Saved data entries
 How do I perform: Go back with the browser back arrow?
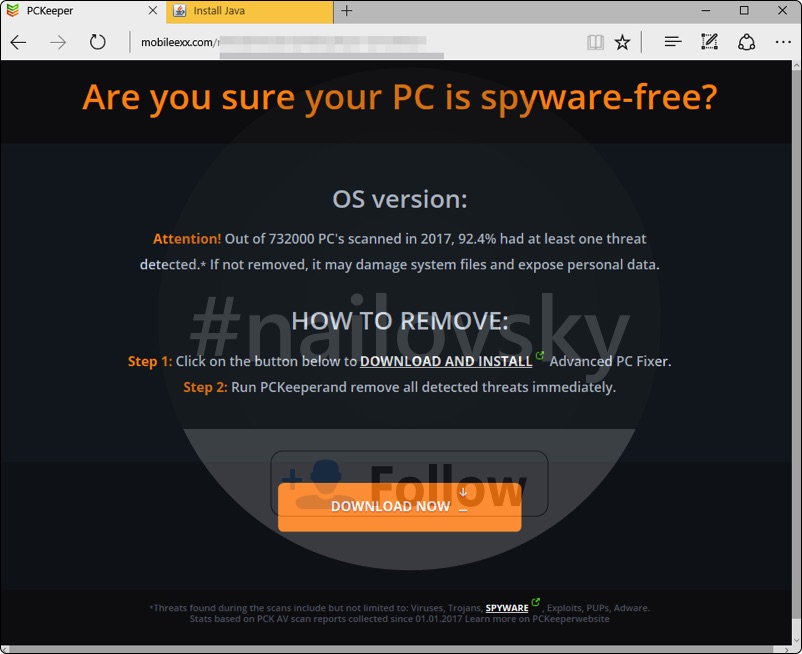(18, 42)
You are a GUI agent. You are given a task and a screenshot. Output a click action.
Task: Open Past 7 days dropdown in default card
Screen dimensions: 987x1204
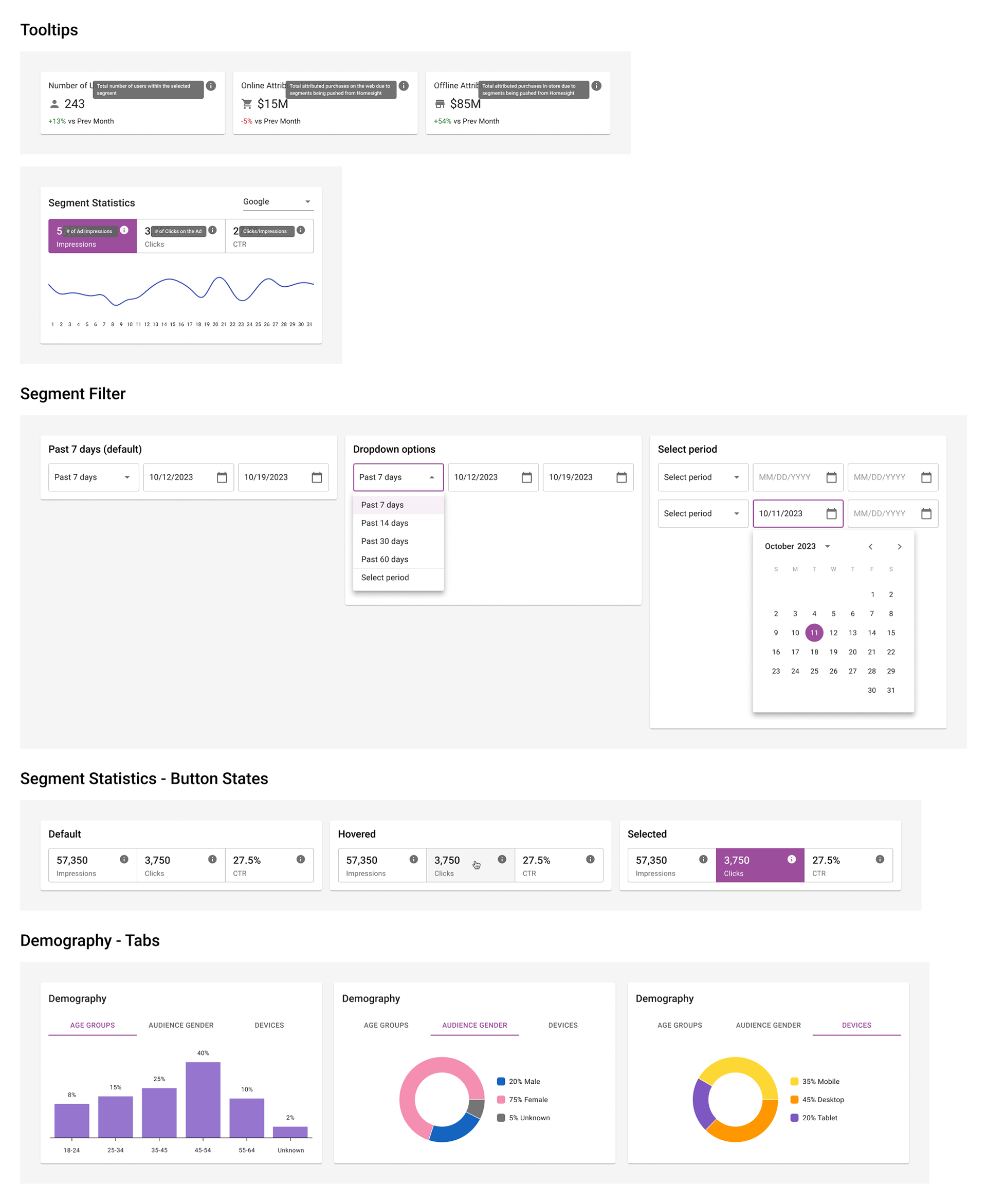coord(93,477)
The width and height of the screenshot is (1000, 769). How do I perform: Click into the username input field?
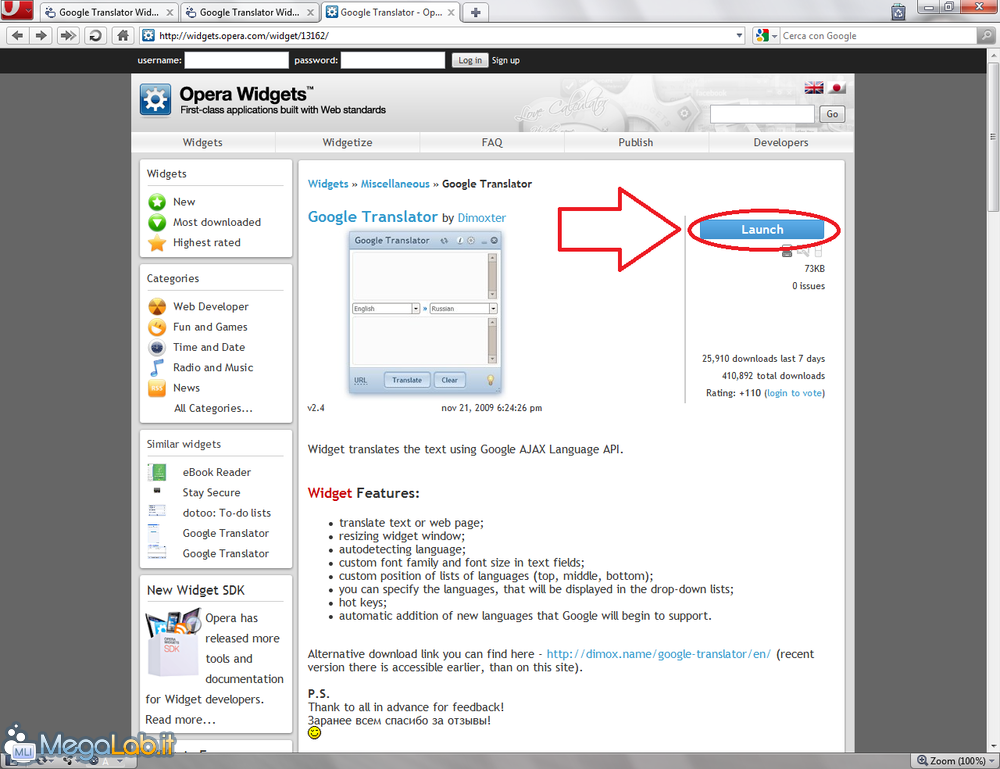(236, 60)
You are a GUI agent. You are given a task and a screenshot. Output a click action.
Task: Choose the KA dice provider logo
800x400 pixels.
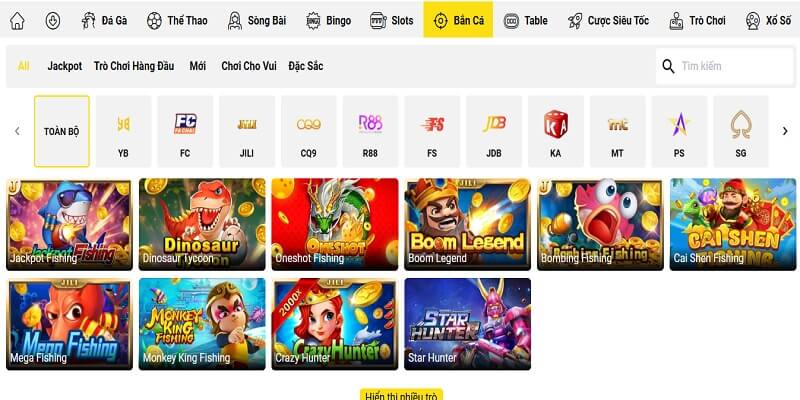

* [Your instructions]:
Transcribe exactly the lines from the one with "Task: Open Past" to the last line of the records, both included, so that no picture appears in the copy.

* [Result for this task]:
Task: Open Past 7 days dropdown in default card
Screen dimensions: 987x1204
coord(93,477)
The width and height of the screenshot is (1000, 769). How do I perform: Click into the username input field?
(236, 60)
You are a GUI agent. You are given a task and a screenshot. Output a click action.
Task: Choose the KA dice provider logo
800x400 pixels.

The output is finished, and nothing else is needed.